Is this operation allowed?
Going from this: $\left ( \frac{x^{2}+6}{x^{2}-4} \right )^{2}= \left ( \frac{5x}{4-x^{2}} \right )^{2}$
To this: $\left ( \frac{\left (x^{2}+6 \right )\left ( 4-x^{2} \right )}{\left (x^{2}-4 \right )5x} \right )^{2}= 1$
Is this operation allowed?
Going from this: $\left ( \frac{x^{2}+6}{x^{2}-4} \right )^{2}= \left ( \frac{5x}{4-x^{2}} \right )^{2}$
To this: $\left ( \frac{\left (x^{2}+6 \right )\left ( 4-x^{2} \right )}{\left (x^{2}-4 \right )5x} \right )^{2}= 1$
Assuming $x \neq 0$, then yes. Otherwise you're dividing by zero.
Hope that helps,
Notice that the denominators are equal, save for a factor of $-1$: which has no impact since the fraction is squared. $$\; (4 - x^2)^2 = (-(x^2 - 4))^2 = (x^2 - 4)^2$$
So multiply both sides by $(x^2 - 4)^2$, and you'll cancel both denominators. Then there's no need to divide by $5x$. After multiplying both sides by $(x^2 - 4)^2$, we get $$\left (x^{2}+6\right )^{2}= \left ( 5x \right )^{2}\iff (x^4 + 12x^2 + 36) - 25x^2 = 0 \iff x^4 - 13x^2 + 36 = (x^2 - 9)(x^2 - 4) = (x+3)(x-3)(x+2)(x-2) = 0 $$
But we need to throw out the solutions $x = 2, -2$ because the equation is not defined there.
Yes.
In response to your edit: You squared both sides of the equation to correct your post. However, this doesn't make a difference, it's still valid. Since you squared both sides of the equation (applied the same operation), you didn't effectively change anything.

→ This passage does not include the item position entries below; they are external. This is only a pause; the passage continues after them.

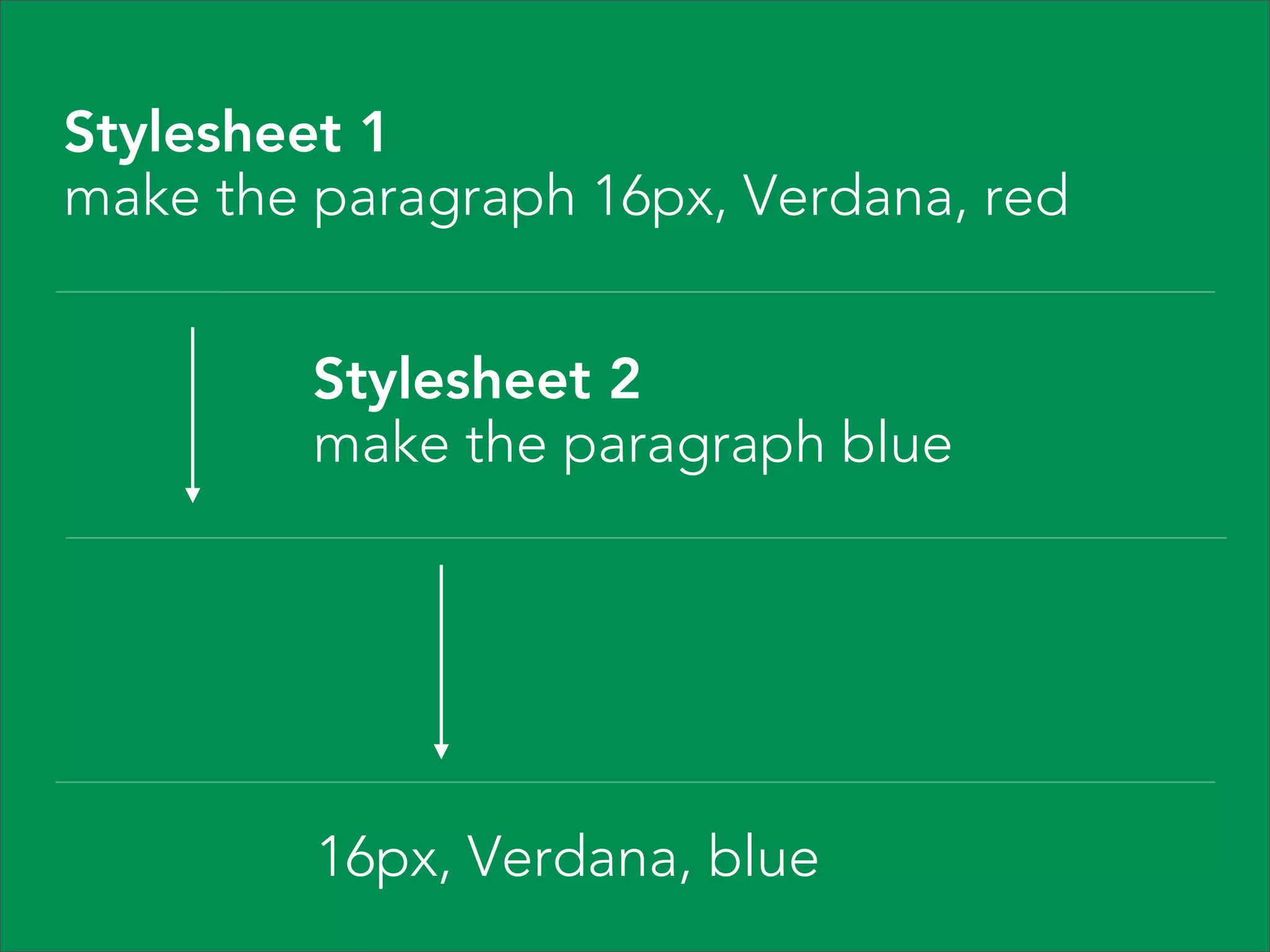Click the down arrow below Stylesheet 2 section
The width and height of the screenshot is (1270, 952).
click(441, 661)
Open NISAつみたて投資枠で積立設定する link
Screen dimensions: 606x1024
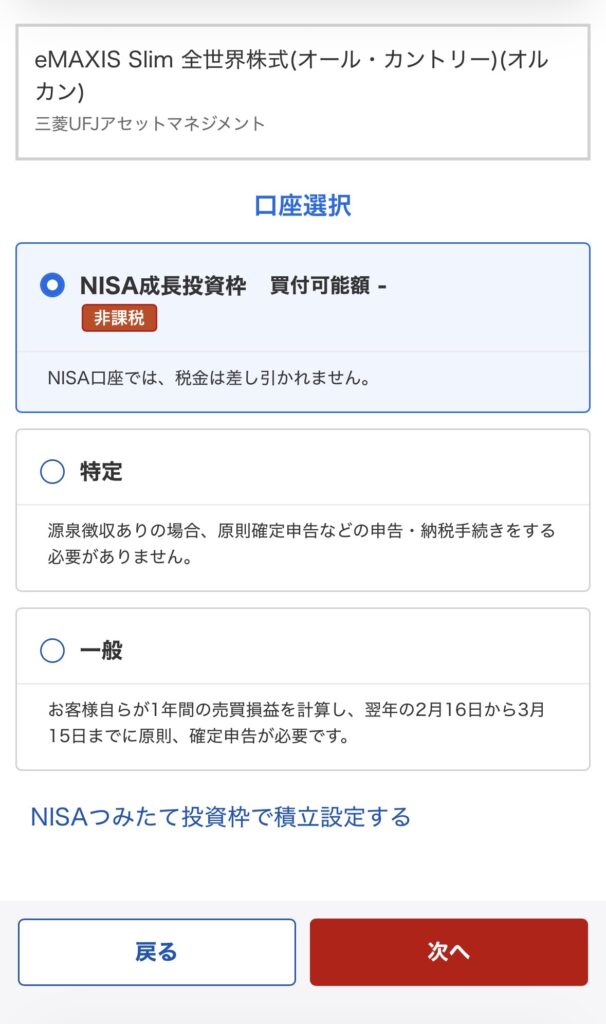point(220,817)
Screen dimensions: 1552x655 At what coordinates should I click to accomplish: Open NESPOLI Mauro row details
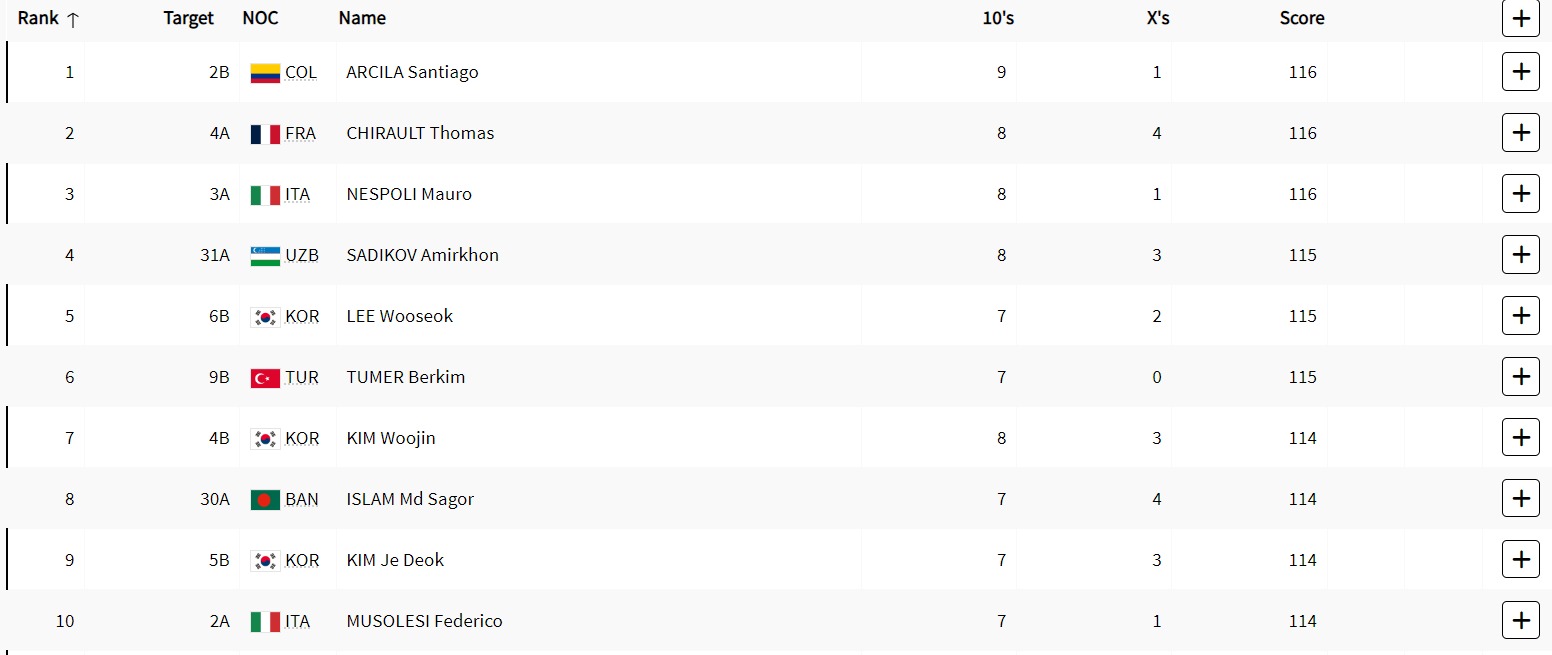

The solution is therefore:
take the square root
multiply both sides by $(x^{2}-4)$ and divide both sides by $5x$.
square both sides ( $1^2=1$ )
Yes, that operation is legal. It just comes from multiplying $\frac{(4-x^2)}{5x}$ on both sides.
If you are solving for $x$, it's OK as long as in the end you check whether the expression you divided by, $5x$, is non-zero.
In general, you would have to follow through with everything assuming all transformations are legal, and then check for weak spots like division by zero ($5x=0$ or $x^2-4=0$, or square roots or logs of negative numbers), and modify your set of solutions accordingly by excluding some solutions that would lead to a log of a negative number, or adding some solutions that could have lead to a zero on both sides of the equation.
As others have noted, it is valid so long as $x\ne0,$ since otherwise you're dividing by $0$. Let me offer another approach, using the difference of squares formula $a^2-b^2=(a-b)(a+b)$, together with the fact that $(-c)^2=c^2.$ The following, then, are equivalent:
$$\left(\frac{x^2+6}{x^2-4}\right)^2=\left(\frac{5x}{4-x^2}\right)^2$$
$$\left(\frac{x^2+6}{x^2-4}\right)^2=\left(\frac{5x}{x^2-4}\right)^2$$
$$\left(\frac{x^2+6}{x^2-4}\right)^2-\left(\frac{5x}{x^2-4}\right)^2=0$$
$$\left(\frac{x^2+6}{x^2-4}-\frac{5x}{x^2-4}\right)\left(\frac{x^2+6}{x^2-4}+\frac{5x}{x^2-4}\right)=0$$
$$\frac{x^2-5x+6}{x^2-4}\cdot\frac{x^2+5x+6}{x^2-4}=0.$$
Now, note that none of the above equations make sense when $x=\pm 2,$ since $x^2-4=(x-2)(x+2).$ So, we must assume that $x\neq 2$ and $x\neq-2$. At that point, the last equation is readily equivalent to $$(x^2-5x+6)(x^2+5x+6)=0,$$ which is true if and only if $x^2-5x+6=0$ or $x^2+5x+6=0$. These two quadratic equations give the solutions $x=\pm 2,\pm3,$ and so since we had to rule out $x=\pm 2,$ we get $x=\pm 3$.